The Folly of California’s Taxpayer Funded Stem Cell Research
The Sacramento Bee has editorialized on a topic near to our hearts at PRI: stem cell research. Actually, stem cell research itself is “above our paygrade” as the President-elect might say. Nevertheless, we have an intense interest in the whereabouts of $3 billion that Californian voters approved to fund embryonic stem cell research in 2004, via Prop 71.
Prop 71 was passed in a hot flush of outrage at President Bush’s forbidding the use of federal R&D money to work on new embryonic stem cell lines. Unsurprisingly, because the proposition was really just meant to stick California’s thumb in George Bush’s eye, confidence that the money has been well spent is increasingly shaky.
Last Thursday, the Little Hoover Commmission (a bipartisan, independent state agency) commenced hearings into the California Institute of Regenerative Medicine (CIRM), the outfit funded by Prop 71. So far, CIRM has chewed through $600 million with no substantive results. The first day of hearings revealed that CIRM’s board is rife with conflicts of interest.

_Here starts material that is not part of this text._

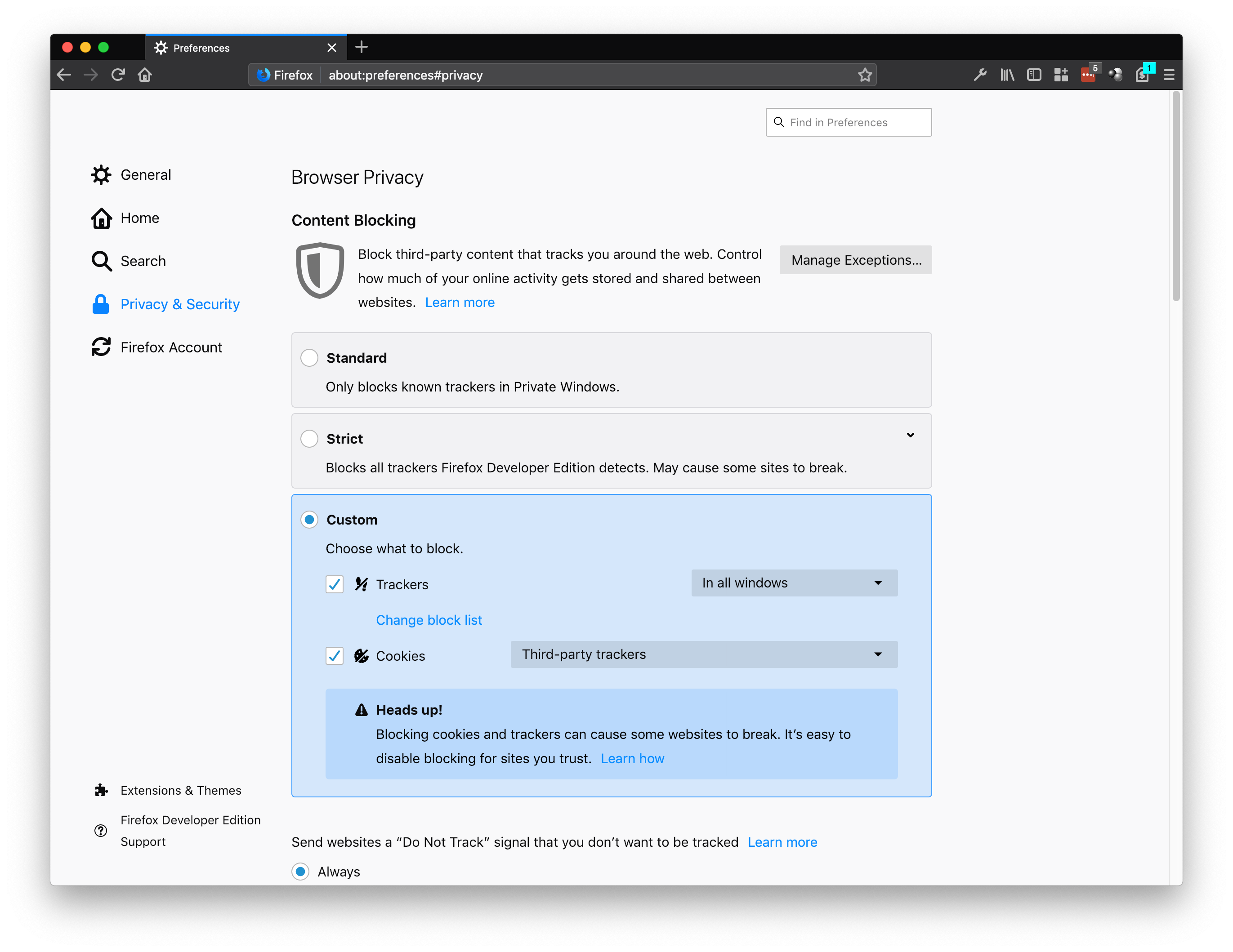Bookmark page with star icon
The height and width of the screenshot is (952, 1233).
coord(864,75)
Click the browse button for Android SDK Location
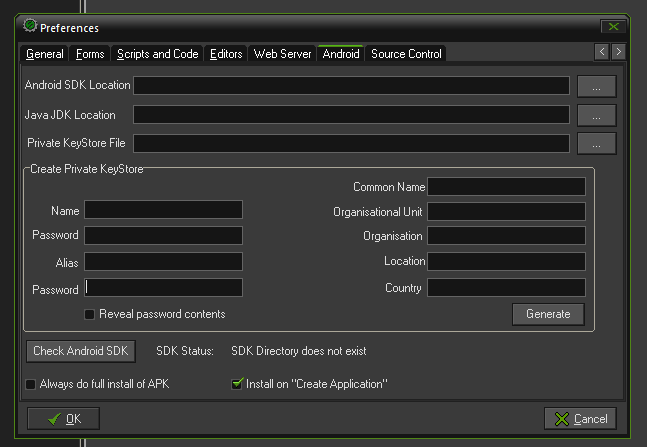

But there’s not much we can do about that now: Gov. Schwarzenegger even vetoed a bill that would have allowed the money to be spent on adult stem cells, too. This appears to be an increasingly promising line of inquiry without the ethical issues that trouble research on embryonic stem cells, according to my colleague Lloyd Billingsley. (My former colleague Diana Ernst has also tackled Prop 71, and Lloyd previously did back in 2007, too.)
$3 billion R&D dollars is a lot of money to hand over to politically connected insiders to exploit in order to show George Bush who’s boss. Imagine if California taxpayers had kept that money for ourselves, with each of us free to invest our share in biotech or pharma companies, or non-profit research institutes, of our own choice. Who can measure what new therapies have been lost by binding ourselves to this politically driven, monolithic agenda?